Despite their seeming omnipotence, the witches in Suspiria seem to be relegated to ordinary murder methods – their agents can possess a victim’s dog, or otherwise use brutally human avenues of violence like stabbing, but they cannot cast spells to make someone drop dead. Helena Markos (Lela Svasta), the film’s archvillain witch, is at first only visible through a silhouette behind a curtain. It’s only at the very end, during Suzy’s final confrontation with her, that it’s revealed that witches can also reanimate the dead to do their bidding (though the zombified Sara still has to be armed with a knife). Even then, Helena herself is a glimmering outline, only materializing into her most tangible, grotesque form – and thus becoming capable of being killed – when Suzy recognizes her presence.

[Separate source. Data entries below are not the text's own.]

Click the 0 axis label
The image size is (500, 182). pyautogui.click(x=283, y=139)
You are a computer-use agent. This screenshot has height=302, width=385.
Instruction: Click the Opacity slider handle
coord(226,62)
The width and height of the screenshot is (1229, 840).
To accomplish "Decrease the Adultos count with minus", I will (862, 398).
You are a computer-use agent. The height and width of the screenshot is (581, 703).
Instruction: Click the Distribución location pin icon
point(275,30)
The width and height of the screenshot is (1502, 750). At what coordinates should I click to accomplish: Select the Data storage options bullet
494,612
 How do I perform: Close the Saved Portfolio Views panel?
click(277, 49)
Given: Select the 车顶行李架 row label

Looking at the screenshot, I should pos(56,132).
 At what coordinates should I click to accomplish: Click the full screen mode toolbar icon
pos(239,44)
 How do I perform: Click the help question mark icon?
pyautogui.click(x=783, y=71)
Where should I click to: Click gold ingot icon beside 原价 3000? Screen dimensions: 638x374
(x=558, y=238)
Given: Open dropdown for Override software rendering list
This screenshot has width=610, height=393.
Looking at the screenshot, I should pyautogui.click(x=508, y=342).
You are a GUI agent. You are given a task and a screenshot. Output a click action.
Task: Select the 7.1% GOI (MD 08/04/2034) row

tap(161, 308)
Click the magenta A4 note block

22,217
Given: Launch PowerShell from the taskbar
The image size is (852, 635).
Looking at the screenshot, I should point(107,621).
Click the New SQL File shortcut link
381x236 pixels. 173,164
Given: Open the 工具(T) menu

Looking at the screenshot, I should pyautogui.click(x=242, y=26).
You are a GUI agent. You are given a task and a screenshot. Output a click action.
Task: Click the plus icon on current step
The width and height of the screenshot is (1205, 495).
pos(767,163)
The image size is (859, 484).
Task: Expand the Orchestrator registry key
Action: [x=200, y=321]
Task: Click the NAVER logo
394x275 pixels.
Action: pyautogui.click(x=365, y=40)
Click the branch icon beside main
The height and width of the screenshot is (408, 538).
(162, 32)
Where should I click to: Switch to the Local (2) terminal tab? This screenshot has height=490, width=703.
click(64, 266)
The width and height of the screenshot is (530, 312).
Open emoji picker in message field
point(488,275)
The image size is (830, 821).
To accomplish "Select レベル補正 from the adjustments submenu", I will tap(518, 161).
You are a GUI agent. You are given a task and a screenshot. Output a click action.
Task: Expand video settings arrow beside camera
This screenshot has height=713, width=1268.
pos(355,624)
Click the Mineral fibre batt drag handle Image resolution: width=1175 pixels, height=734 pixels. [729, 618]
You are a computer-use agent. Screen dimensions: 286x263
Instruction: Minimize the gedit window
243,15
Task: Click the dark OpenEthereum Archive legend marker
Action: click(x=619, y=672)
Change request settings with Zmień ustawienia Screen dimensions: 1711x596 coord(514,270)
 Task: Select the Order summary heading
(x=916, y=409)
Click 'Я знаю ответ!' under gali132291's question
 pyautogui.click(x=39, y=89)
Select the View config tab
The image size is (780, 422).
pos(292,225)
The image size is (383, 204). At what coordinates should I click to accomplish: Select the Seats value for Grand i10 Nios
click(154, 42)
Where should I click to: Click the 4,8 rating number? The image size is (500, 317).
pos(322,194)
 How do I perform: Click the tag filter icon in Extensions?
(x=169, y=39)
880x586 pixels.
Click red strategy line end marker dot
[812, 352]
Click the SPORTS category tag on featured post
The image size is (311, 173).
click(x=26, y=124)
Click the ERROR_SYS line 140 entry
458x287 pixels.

The film’s ever-present sense of dread relies on the audience’s conviction that evil occupies the spaces just out of reach, barely beyond the limits of rational perception – one’s ability to defeat it hinges on their willingness to recognize its presence and make it known. It’s a film that subtly urges the audience to be wary of authority or anyone who seeks to explain away unease or mystery by insisting that everything is normal.

“Skepticism is the natural reaction of people nowadays, but magic is ever-present … magic is everywhere, and all over the world, it’s a recognized fact, always,” Professor Milius explains when Suzy asks about the possibility of a group of witches. Suspiria’s horror depends upon our faith in some deeper, darker structure underpinning our world – the idea that we can’t just accept that a slammed window was just the wind or that a patter of midnight footsteps was just creaky floorboards. It seeks to reaffirm that anxious intuition – especially common in young women – that something doesn’t feel quite right, instead of simply dismissing it as irrational. Perhaps that’s why the film is still genuinely unnerving in our times when clear-eyed perceptions of the truth seem to be increasingly under attack by those in power.

Most criticisms of the upcoming remake by Luca Guadagnino have focused on the redundancy of remaking an already iconic film. Guadagnino’s goal seems less to duplicate the original than to pay homage to it; he’s mentioned that the film will focus on “the concept of motherhood [and] the uncompromising force of motherhood,” themes that were hardly present in the original. And if Guadagnino’s previous work is anything to go by, this rendition of Suspiria will no doubt be visually breathtaking as well, though probably not in the same manner as the dazzling, fever dream-hued original. “It has no primary colors in its color palette, unlike the original. It will be cold, evil and really dark,” he disclosed after production had wrapped. Perhaps it’s a good thing that Guadagnino’s Suspiria appears to be an entirely different beast. After 41 years, Argento’s original doesn’t need any help keeping us up at night.